I have a friend who is a professional archivist. Her master’s in library science has led her to a career she loves in helping clients (mostly corporate ones, but the occasional rich person, too) sort, categorize, and store their materials, which can vary from a few sheets of paper to thousands of books.
As I recently listened to her describe a particularly challenging problem (constructing a wooden crate for a vintage vending machine), I thought about the plastic totes crammed with my daughters’ schoolwork, art projects, and clippings that I’ve amassed during the last two decades. Mothers—we are the original archivists!
While that observation may not surprise my fellow parents—all people bringing up children collect a greater or lesser amount of memorabilia—I think it’s worth asking why we archive. For example, my husband’s baby book, purchased by his Midwestern maternal grandmother, is no mere young-parent project, with pages for milk teeth and locks of hair. No, this baby book follows the owner throughout his or her life, even providing a space for an “Old Age Photo” (which is really quite cheering, as it seems to imply that the owner will be compos mentis enough to fill in that page).
However, over those same years, I started hearing something from our own daughters.
“I don’t know anything about our family,” the eldest would say. “What is our story?” asked her younger sister.
It turns out these are not idle questions: Author Bruce Feiler has discovered, after years of experience and research, that “The single most important thing you can do for your family may be the simplest of all: develop a strong family narrative.”
In a New York Times piece developed from his new book The Secrets of Happy Families, Feiler explains why researchers have found that students with these strong family narratives succeed. It’s because parents and other relatives have found a way to model resilience through storytelling. In other words, things go well and things go not so well, but we’ve always stuck together.
My husband and I are terrific at the “sticking together” part of this equation. We’ve been married for over two decades, have moved ten times overall, and are fortunate enough to still be each other’s main squeeze. We adore our children and spend a great deal of time with them. However, they still felt disenfranchised from our stories—and their own. When she was seven or eight, my elder daughter asked me why her baby book was incomplete. “I would like to remember my life too, you know,” she said.

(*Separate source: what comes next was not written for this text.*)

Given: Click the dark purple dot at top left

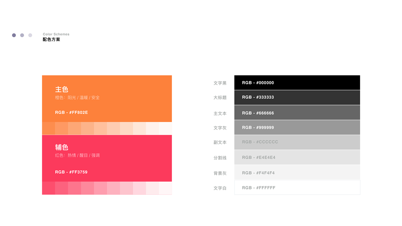Looking at the screenshot, I should tap(14, 35).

At the time I laughed, thinking how adorably indignant she was. But now I realize she was asking for something more than a book filled with phrases and clippings; after all, my husband’s aforementioned baby book is hardly complete, yet he has a strong sense of “family narrative.” This kind of plotline is reinforced less in baby books and more through dinner-table conversations and reminiscences, as we tell and re-tell stories about family history, as well as detailed stories of childhood escapades (those are the most fun). Feiler notes that experts feel strong families don’t just talk through and solve problems; they use that information to create positive stories about themselves. He writes, “When faced with a challenge, happy families, like happy people, just add a new chapter to their life story that shows them overcoming the hardship.”
In a way, an “Old Age Photo” is the very model of overcoming hardship—it shows that you’ve made it to a certain point in life. Mothers and fathers are often very good about keeping track of things like report cards, concert programs, and school photos, even if not all of those wind up taped down on the pages of scrapbooks. Will this change as scrapbooks become Facebook or Pinterest pages, or something else no one has thought of yet? Perhaps. However, what Feiler and other experts now know is that while archives (analog or digital) are wonderful memory prompts, it is the narrative we weave from those prompts that truly matters.
That’s why one of the other sections in my husband’s baby book may be truly important; it’s a list called “First Instances.” Along with “First Haircut” and “First Sentences” are things like “First Conflict” and “First Trip to the Hospital.” The bad happens along with the good, and both deserve to be recorded. Tolstoy said, “Happy families are all alike; every unhappy family is unhappy in its own way.” Turns out the truth is closer to “Real families are happy and unhappy by turns.”